It’s nothing like hunting, nor is it anything to do with race.

Halal slaughter in action. The Good Oil. Photoshop by Lushington Brady.

A recent article republished by the Good Oil clutched its pearls mightily about the campaign to outlaw halal slaughter in the UK. While the article’s headline claim was that banning halal slaughter could be co-opted by campaigns to ban hunting in the UK, much of it was actually taken up by standard normiecon handwringing that Reform is raaaaycist.

“A cynic might believe the anti-halal campaign is in fact a clever ruse to deter uncompromising Muslims from coming to the UK,” Damien McCrystal claimed. Well, OK: so what? Presumably by “uncompromising Muslims”, he means ‘fundamentalists’. Given that British authorities currently tally jihadis in Britain in the tens of thousands, deterring such “uncompromising Muslims” sounds like a pretty good idea.

Then there’s the problem that the statement from Reform’s Rupert Lowe which McCrystal used to justify this claim said nothing at all about Muslims.

Lowe, MP for the impoverished Norfolk constituency of Great Yarmouth, is also in favour of chucking all illegal immigrants out of the UK. In April this year, he co-sponsored an Early Day Motion in Parliament headed “Mass Deportation of illegal immigrants”, which expressed “grave concern at the continued presence of over one million illegal migrants in the United Kingdom” and called for “the government to implement a comprehensive national strategy to identify, detain, and deport all individuals found to be residing in the United Kingdom illegally”.

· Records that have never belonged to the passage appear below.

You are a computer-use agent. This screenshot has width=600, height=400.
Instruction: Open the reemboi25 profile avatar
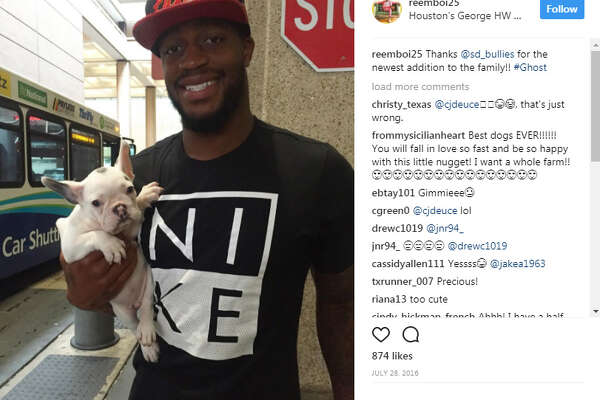coord(387,10)
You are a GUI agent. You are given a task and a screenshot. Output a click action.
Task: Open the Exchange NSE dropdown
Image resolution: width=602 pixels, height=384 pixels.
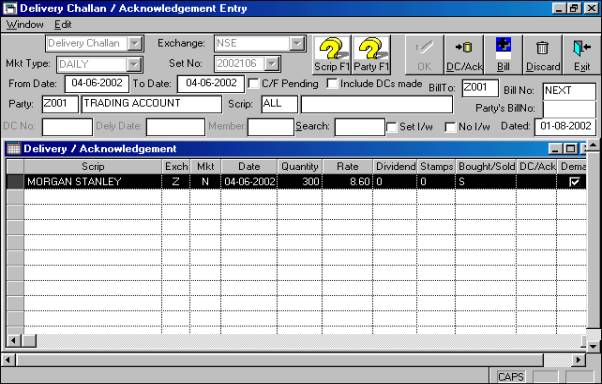(297, 43)
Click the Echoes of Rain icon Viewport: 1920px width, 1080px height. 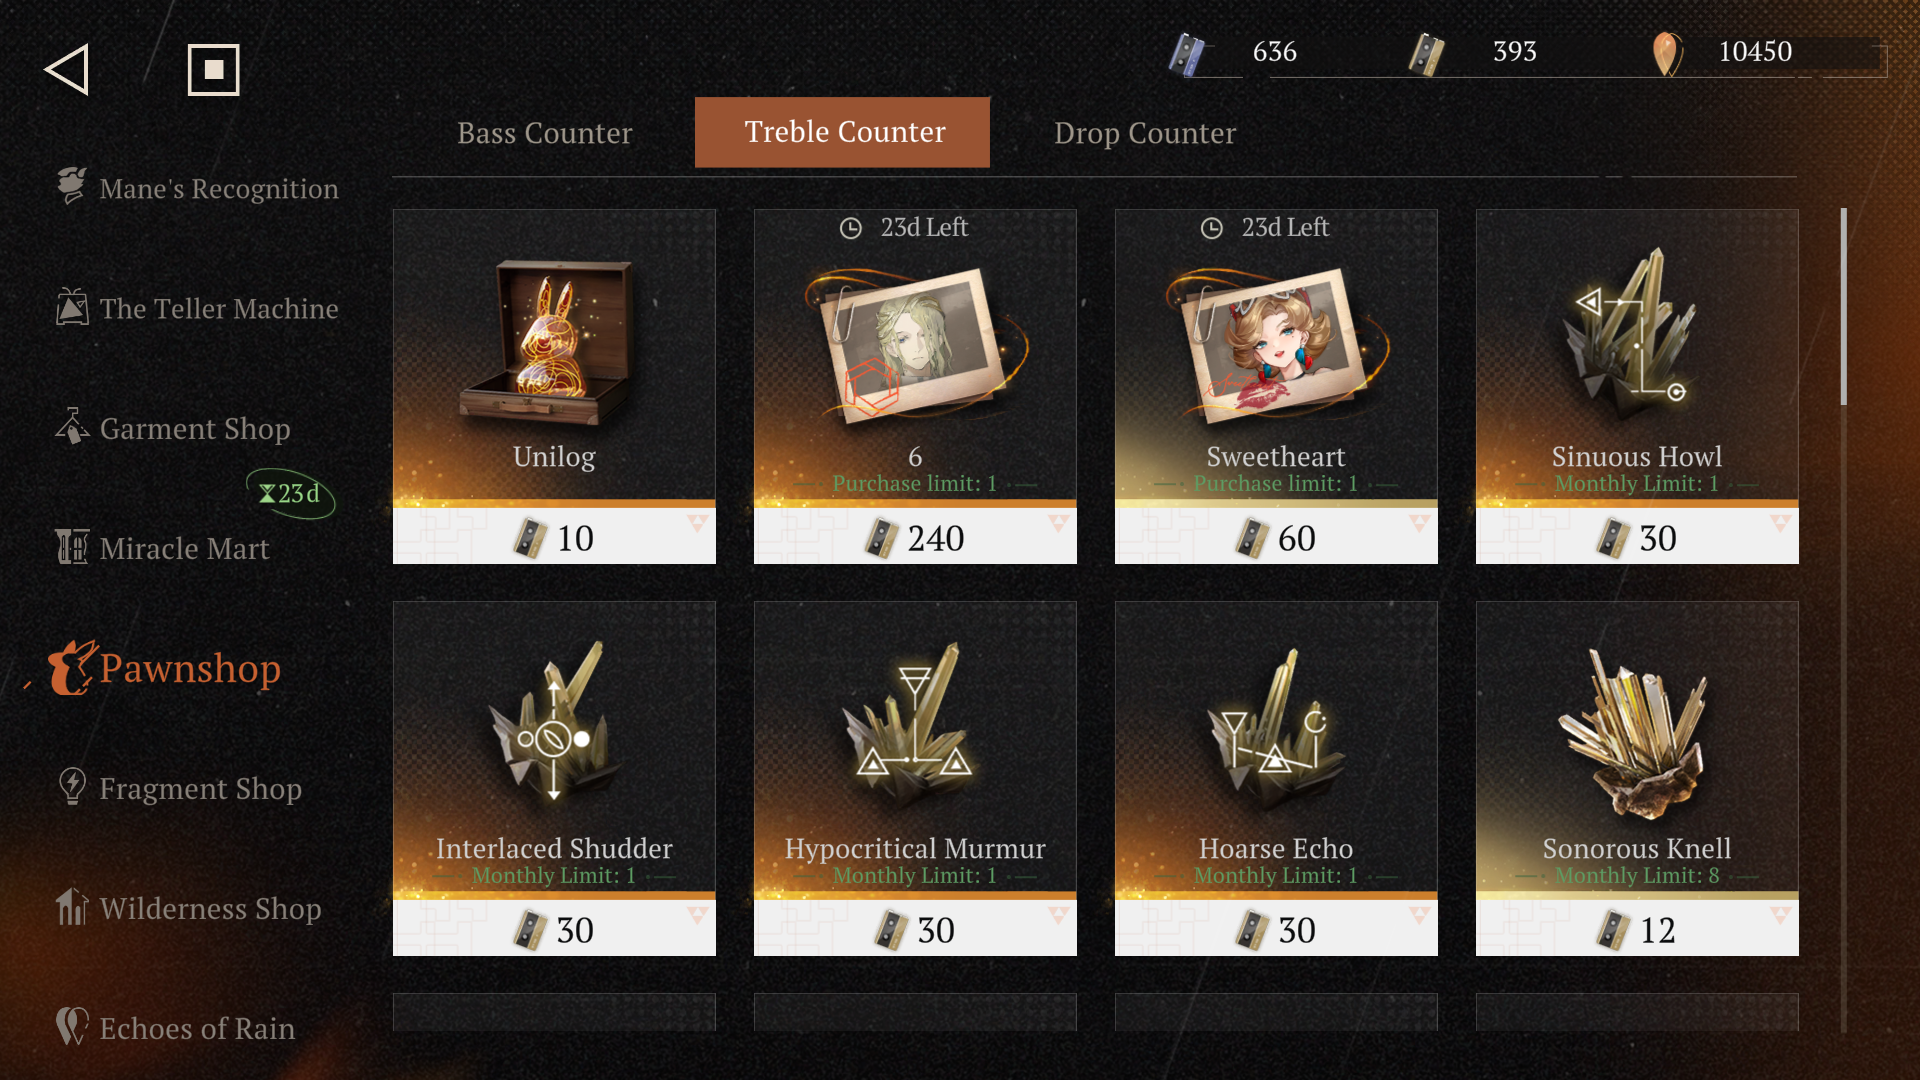click(72, 1027)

Is McCrystal arguing that all Muslims are illegal immigrants? Or that there is anything actually wrong with deporting anyone and everyone who’s in the country illegally?

Ah, but raaaycism!

It is easy to suppose that a great many people who are disturbed by the economic and cultural effects of mass migration, from predominantly Muslim countries, might see it as a great deterrent. And a wonderful way to look pro-animal rather than racist.

As always with such self-righteous posturing, the key question here is: What race is Muslim? If he thinks all Muslims are ‘brown’, it seems very much that the racism problem is a lot closer to home than he likes.

Let’s look at McCrystal’s claim, though:

The bigger problem I foresee, though, is that such a law could easily be co-opted to support the endless campaigns against shooting game in the UK. This matter was by no means settled by the recent vote by MPs against a ban on grouse shooting. That was not primarily about cruelty but about conservation.

OK, so he’s drawing apples-and-oranges comparisons. Still, it is indeed conceivable – likely, even – that mendacious animal activists will try and weaponise anti-halal campaigns to their own cause.

Rupert Lowe’s campaign against halal slaughter, if successful, could open a door to laws which ultimately change the countryside every bit as much as mass migration has changed so many of our inner cities. A ban on shooting would be an attack on communities and jobs in rural areas where shooting has been a way of life for well over 150 years.

And I see no reason why the campaigners would restrict it to game birds. Deer stalking occasionally results in woundings – a situation which all stalkers seek to rectify immediately, but there is undoubtedly suffering by the animal for a time.

It is perhaps worse with fishing, particularly the type known as angling.

Did McCrystal draw similar connections between bans on fox-hunting? Just curious.

But, should activists try it on, is there really any equivalence between recreational hunting and fishing and halal slaughter?

Like many countries, the UK imposes a license fee for hunting and fishing. Also like many countries, the money is (supposed to be) used for conservation programmes to maintain fisheries and wildlife.

Fees are imposed for halal certification, too – but there the similarities end. What the money raised from halal certification – which is a lot – is used for is cloaked in secrecy.

We’re not talking pittances: globally, the halal food industry was valued in 2012 at between $US600 billion and $US2.1 trillion. Without doubt, it’s much higher today. In Australia alone, there are dozens of halal certifiers, charging thousands to tens of thousands per year for each certification. How many businesses pay for this certification is unknown.

The cloud of secrecy doesn’t stop there.

None of the companies or organisations that certify halal meat in Australia are public companies, so they are not required to publicly report what they earn from halal certification. Most are exempt from taxation on religious grounds. The few public admissions, though, suggest that halal certification is raising millions of unaccounted-for money.

One big money-raker from halal certification is the Australian Federation of Islamic Councils (AFIC). This was a group previously funded by the Gaddafi regime in Libya. Its former leader, Sheikh Taj El-Din Hilaly, was a notorious anti-Semite, homophobe and jihad promoter. Another leader, Keysar Trad, notoriously defended wife-beating as an Islamic practice. Trad also refused to publicly condemn Hezbollah, while promoting polygamy and sharia courts.

When Britain’s deer stalkers and anglers are funding terrorism and religious extremism get back to me.